Gartner describes dark data as "the information assets that organizations collect, process and store while conducting their regular business activity, but generally fail to use the data for other purposes (for example, analytics, business relationships and direct monetizing)." Some factors that make using the data difficult are the volume of data, its format and limitations in storage technologies.
One case of dark data starts with several of our key applications using our SOA infrastructure to access a business rules server. The request-and-response data used to interact with the business rules server are captured as XML documents. These XML documents are complex and highly nested, some going down 14-to-15 levels. The size of a single XML document ranged from tens of kilobytes to hundreds of megabytes.
Initially, we stored these XML documents in a relational database column. Accessing attributes in the XML required a data scientist to augment their SQL commands with operands specific to XML. Their SQL would look something like this:
This required the data scientist to know the structure of every XML document and learn the xpath syntax. All of this often made the SQL command overly verbose and complicated. The actual execution of the SQL command to find the relevant XML documents often took hours, sometimes running multiple hours. Once the relevant XML documents were extracted from the database, a SAS or R program was written to extract required attributes for analysis.
One way we attempted to reduce this pain was to pre-shred out of the XML attributes that were commonly referenced and create relational database tables. This required building nightly ETL jobs to run and extract the subset of attributes. While this helped some of the users, especially those involved in operational reporting, this did not do much for the data scientist because the ETL jobs only extracted a small subset of the overall XML attributes.
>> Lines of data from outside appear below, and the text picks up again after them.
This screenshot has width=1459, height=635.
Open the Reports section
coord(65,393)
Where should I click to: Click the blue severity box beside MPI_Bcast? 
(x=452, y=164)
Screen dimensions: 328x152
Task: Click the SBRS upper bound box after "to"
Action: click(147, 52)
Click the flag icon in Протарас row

The data scientist doing original research was back to square one and writing complicated SQL to extract the needed attributes.
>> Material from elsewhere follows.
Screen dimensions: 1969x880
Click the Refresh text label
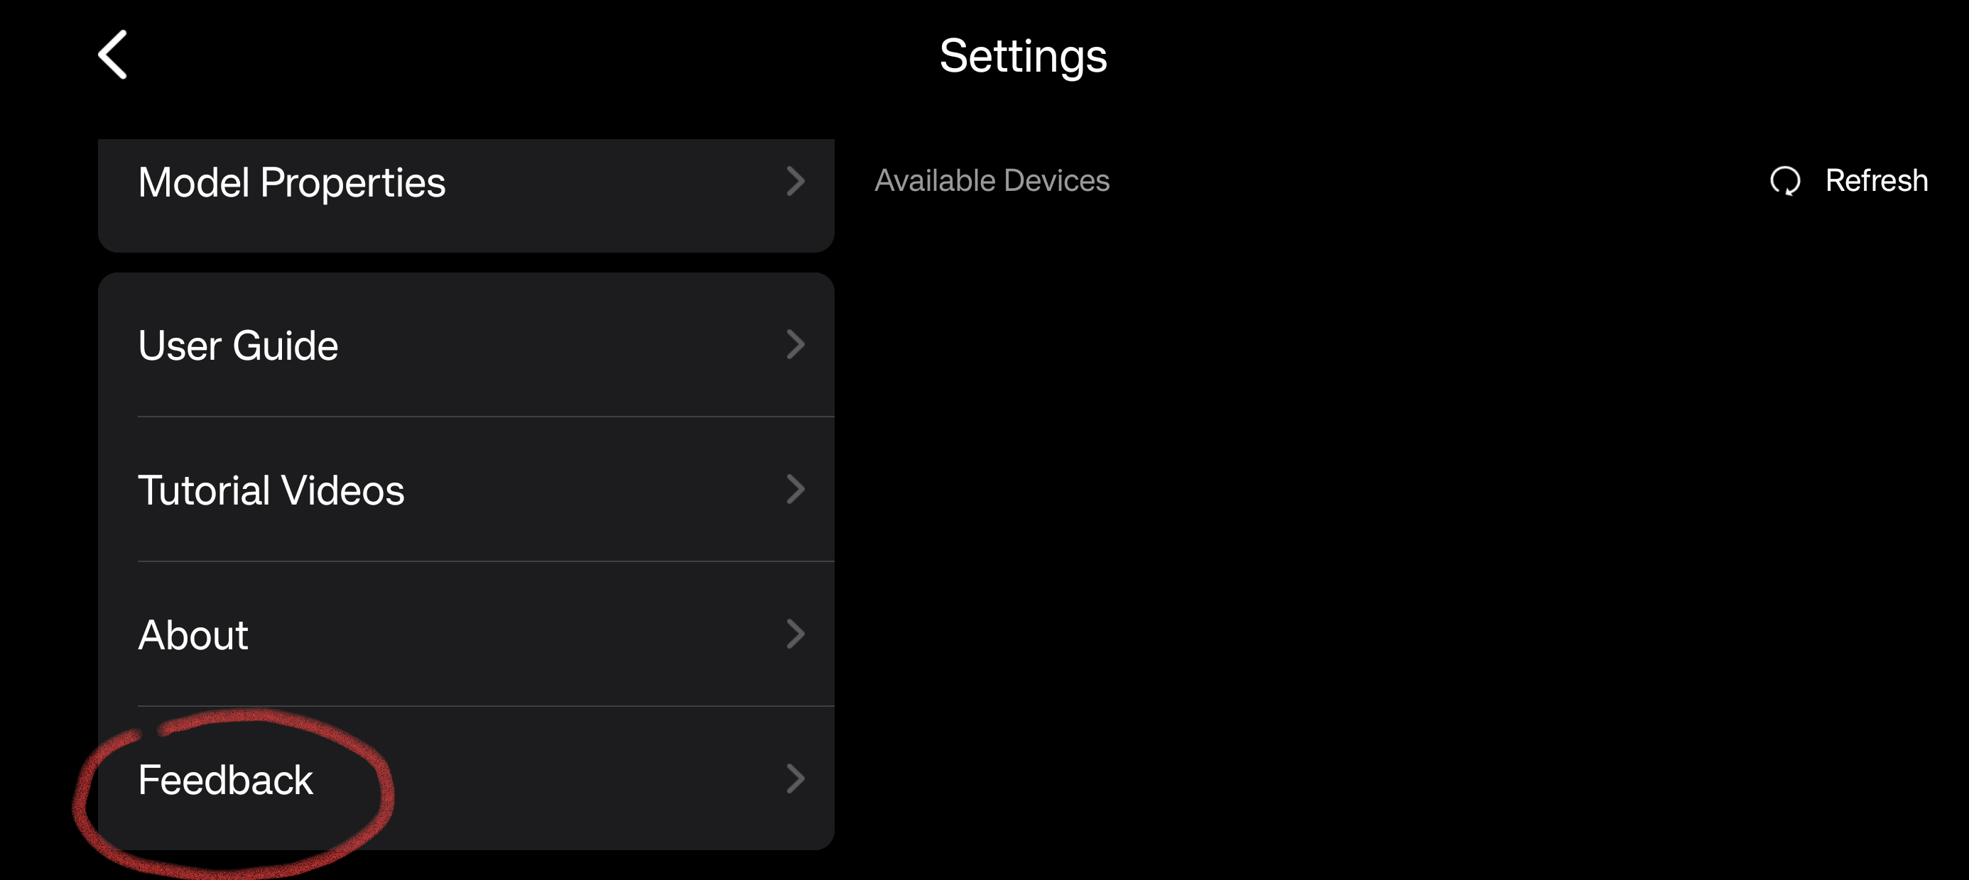click(x=1877, y=181)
Over time, as more XML data was collected, the relational database grew to several terabytes, making management of this large amount of data in a relational database harder. This also increased the time for data extraction, to the point where some business questions went unanswered because the effort was too much. In other words, the XML documents were becoming dark data.
To solve this problem, we started looking for alternatives for storing the XML. This led us to investigate the Hadoop ecosystem. After running a proof-of-concept and tests for integrating with our existing security and monitoring infrastructure, we implemented Hadoop at the beginning of 2016.
For our first use case, a couple of data scientists extracted information out of the XML to see how we could use that information for fraud detection. This initial use case proved successful. One benefit we saw with Hadoop and its ecosystem of tools, e.g., HIVE and Spark, was the ability for the data scientists to be productive.
Prior to Hadoop, the data scientist would have had to make a business case to start an IT project to extract the required data into a relational database. Based on historical project data, the project approach would have been more expensive when compared to self-service by data scientists.
With Hadoop in place, the data scientists experimented with four different versions of their data structures before settling in on the final version. Each iteration took about a day. Using Python, HIVE and the PySpark interface to Spark, they could extract and analyze data in minutes instead of hours. This allowed them to iterate quickly, trying different approaches.
Although parsing the XML was much quicker in Hadoop, there was still a need for specialized skills to extract out the required attributes. To limit the impact of learning these specialized skills, we created the Data Engineer role to support the data scientist. This role took on the function of parsing out the XML and creating HIVE tables.
Now in a HIVE table, the data looked like a relational database table. This allowed data scientists to use HiveQL, a SQL variant, reducing the learning curve required for data scientists to use the data. From this initial use case, we now have about a dozen projects actively using Hadoop with more wanting to come on board.